Acórdão do Tribunal da Relação de Lisboa
Processo:
1404/2008-1
Relator: ROSÁRIO GONÇALVES
Descritores: COMPETÊNCIA MATERIAL
FUNDO DE GARANTIA AUTOMÓVEL
ACIDENTE DE VIAÇÃO
Nº do Documento: RL
Data do Acordão: 03/11/2008
Votação: UNANIMIDADE
Texto Integral: S
Meio Processual: AGRAVO
Decisão: REVOGADA A DECISÃO
Sumário: 1-O Decreto-Lei nº. 291/07, de 21 de Agosto, revogou nos termos do seu art. 94º., o Decreto-Lei nº. 522/85, de 31 de Dezembro, que definia os moldes da intervenção do Fundo de Garantia Automóvel.
2- Este diploma surgiu da necessidade de compaginar as directivas do Parlamento Europeu e do Conselho, com o nosso direito interno, visando com as alterações introduzidas fazer recair sobre o FGA. parte fundamental da operacionalização do aumento de protecção dos lesados, bem como, acentuar o carácter do Fundo como de último recurso para o ressarcimento das vítimas da circulação automóvel.
3- O art. 65º. do mesmo normativo protege os lesados residentes em Portugal com direito a indemnização por dano sofrido em resultado de acidente causado pela circulação de veículo terrestre a motor, habitualmente estacionado e segurado num Estado-Membro e ocorrido, ou em Estado-Membro que não Portugal, assumindo também o FGA, a indemnização dos lesados, nos termos do art. 69º.
4-Ainda no mesmo contexto, dispõe o art. 74º. do aludido Decreto-Lei que «Relativamente a acidentes ocorridos noutros Estados membros, os lesados residentes em Portugal podem também apresentar um pedido de indemnização ao FGA. quando não for possível identificar o veículo cuja utilização causou o acidente, ou se, no prazo de dois meses após o acidente, não for possível identificar a empresa de seguros daquele».
5-Quer os Regulamentos CE, quer a lei interna, defendem as vítimas, oferecendo-lhes mecanismos de fazer valer os seus direitos, na área da sua residência, poupando-as aos incómodos de deslocação a outros países e garantindo-lhes o direito a uma indemnização devida.
RG
Decisão Texto Integral: Acordam no Tribunal da Relação de Lisboa
1-Relatório:
A requerente, G, intentou procedimento cautelar especial de arbitramento de reparação provisória contra o requerido, Fundo de Garantia Automóvel, requerendo que lhe seja arbitrada, sob a forma de prestação mensal, a quantia de € 1.500,00, até decisão final da acção principal, em consequência de um acidente de viação de que foi vítima, ocorrido em Espanha.

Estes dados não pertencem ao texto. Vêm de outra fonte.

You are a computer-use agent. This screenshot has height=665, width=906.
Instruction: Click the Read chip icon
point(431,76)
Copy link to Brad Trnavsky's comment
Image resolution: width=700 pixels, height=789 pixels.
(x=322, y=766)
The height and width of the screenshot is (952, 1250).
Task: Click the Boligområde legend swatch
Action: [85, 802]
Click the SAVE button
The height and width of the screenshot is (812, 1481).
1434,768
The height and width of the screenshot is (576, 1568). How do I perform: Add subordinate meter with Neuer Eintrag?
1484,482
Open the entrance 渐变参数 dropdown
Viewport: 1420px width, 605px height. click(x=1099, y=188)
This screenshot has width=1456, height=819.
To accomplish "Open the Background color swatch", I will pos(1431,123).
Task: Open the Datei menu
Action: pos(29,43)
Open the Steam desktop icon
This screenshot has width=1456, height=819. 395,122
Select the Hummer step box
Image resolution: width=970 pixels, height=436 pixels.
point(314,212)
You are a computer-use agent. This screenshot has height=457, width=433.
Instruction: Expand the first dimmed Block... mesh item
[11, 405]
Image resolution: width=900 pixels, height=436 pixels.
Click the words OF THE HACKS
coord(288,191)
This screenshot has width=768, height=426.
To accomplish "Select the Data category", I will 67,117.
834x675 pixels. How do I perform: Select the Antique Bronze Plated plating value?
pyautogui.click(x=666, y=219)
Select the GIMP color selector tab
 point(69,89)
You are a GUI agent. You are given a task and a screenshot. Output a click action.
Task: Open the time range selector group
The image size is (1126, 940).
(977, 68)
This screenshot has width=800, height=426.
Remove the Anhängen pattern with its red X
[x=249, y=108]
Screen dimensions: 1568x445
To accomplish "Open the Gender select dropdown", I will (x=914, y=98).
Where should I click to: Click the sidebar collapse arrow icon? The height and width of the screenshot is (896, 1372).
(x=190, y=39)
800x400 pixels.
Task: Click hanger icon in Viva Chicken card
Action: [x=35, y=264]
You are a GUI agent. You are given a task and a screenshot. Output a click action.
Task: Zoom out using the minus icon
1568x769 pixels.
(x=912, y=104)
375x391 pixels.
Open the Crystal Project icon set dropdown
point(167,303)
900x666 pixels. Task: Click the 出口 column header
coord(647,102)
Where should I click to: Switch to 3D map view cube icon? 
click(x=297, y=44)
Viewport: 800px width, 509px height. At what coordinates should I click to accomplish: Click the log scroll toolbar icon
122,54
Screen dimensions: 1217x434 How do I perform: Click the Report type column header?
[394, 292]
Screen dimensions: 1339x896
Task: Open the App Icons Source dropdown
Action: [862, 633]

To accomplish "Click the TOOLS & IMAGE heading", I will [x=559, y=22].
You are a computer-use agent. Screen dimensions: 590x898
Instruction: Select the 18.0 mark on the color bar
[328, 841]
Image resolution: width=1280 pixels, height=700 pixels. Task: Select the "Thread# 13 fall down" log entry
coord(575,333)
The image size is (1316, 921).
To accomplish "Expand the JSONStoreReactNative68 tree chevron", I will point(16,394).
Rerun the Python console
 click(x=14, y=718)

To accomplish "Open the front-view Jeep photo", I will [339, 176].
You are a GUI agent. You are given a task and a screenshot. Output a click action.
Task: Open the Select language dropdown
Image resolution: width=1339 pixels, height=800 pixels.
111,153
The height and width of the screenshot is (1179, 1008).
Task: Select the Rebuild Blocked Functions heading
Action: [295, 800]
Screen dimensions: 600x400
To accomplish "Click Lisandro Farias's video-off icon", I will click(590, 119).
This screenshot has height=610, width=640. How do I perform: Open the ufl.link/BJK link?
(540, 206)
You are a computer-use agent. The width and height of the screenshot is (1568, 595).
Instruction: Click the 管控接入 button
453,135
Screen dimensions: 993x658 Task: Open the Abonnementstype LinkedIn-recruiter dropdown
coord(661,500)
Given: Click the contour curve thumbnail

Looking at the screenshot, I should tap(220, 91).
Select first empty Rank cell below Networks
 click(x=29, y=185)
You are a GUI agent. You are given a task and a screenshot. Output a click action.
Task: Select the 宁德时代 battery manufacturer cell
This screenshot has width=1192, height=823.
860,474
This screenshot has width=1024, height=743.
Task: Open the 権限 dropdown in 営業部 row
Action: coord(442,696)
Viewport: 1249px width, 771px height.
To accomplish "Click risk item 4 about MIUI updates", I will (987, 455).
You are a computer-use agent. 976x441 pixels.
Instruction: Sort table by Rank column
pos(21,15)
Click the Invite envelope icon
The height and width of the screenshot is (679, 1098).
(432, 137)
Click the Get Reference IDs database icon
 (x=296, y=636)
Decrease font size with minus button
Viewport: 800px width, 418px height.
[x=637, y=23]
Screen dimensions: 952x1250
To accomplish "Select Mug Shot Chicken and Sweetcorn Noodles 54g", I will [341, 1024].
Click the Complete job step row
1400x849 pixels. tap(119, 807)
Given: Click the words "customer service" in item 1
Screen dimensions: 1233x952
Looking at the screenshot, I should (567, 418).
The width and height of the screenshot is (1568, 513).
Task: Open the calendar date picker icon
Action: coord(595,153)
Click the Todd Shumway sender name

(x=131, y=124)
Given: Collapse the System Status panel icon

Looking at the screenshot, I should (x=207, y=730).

O Mº. Juiz a quo, invocou a incompetência relativa do Tribunal e, uma vez que, seria competente um tribunal Espanhol, o resultado levaria a uma incompetência absoluta, indeferindo liminarmente a petição inicial do procedimento cautelar.

Inconformada recorreu a requerente concluindo nas suas alegações, em síntese:
-Vem o presente recurso interposto do douto despacho que indeferiu liminarmente o presente procedimento cautelar para arbitramento de reparação provisória, intentado contra o Fundo de Garantia Automóvel, em representação do congénere inglês, o qual considerou ser da competência dos Tribunais espanhóis uma vez que foi lá que ocorreu o acidente.
-O Tribunal a quo firmou a sua posição nas regras gerais sobre competência estipuladas no Código de Processo Civil, parecendo desconhecer a inserção de Portugal nas Comunidades Europeias e a existência de legislação comunitária aplicável directamente no direito interno como é o caso dos regulamentos.
- A ora recorrente reside na Moita, e efectivamente o acidente em causa ocorreu em Espanha e foi causado por um veículo de matrícula inglesa, o qual não possuía seguro válido e eficaz.- Intentou o presente procedimento no Tribunal do seu domicílio de acordo com a legislação comunitária, nomeadamente o regulamento (CE) nº. 44/2001 do Conselho, de 22 de Dezembro de 2000, que nos seus arts. 9.°, n. ° 1, alíneas a) e b) e 11°, estabelecem esta possibilidade.
- In casu não se trata de segurador mas sim do Fundo de Garantia Automóvel, dada a inexistência de seguro válido e eficaz, nos termos previstos nos arts. 47º, n.º 1 e 69° do DL. 291/2007 de 21 de Agosto.
- Este DL. veio consagrar a protecção dos lesados residentes em Portugal com direito a indemnização por dano sofrido em resultado de acidente causado pela circulação de veículo terrestre a motor habitualmente estacionado e segurado num estado membro e ocorrido em estado membro (art. 65°, n.º 1), garantindo-lhe o direito a demandar o responsável (FGA) no Tribunal do seu domicilio, que no caso é o Tribunal Judicial da Comarca da Moita.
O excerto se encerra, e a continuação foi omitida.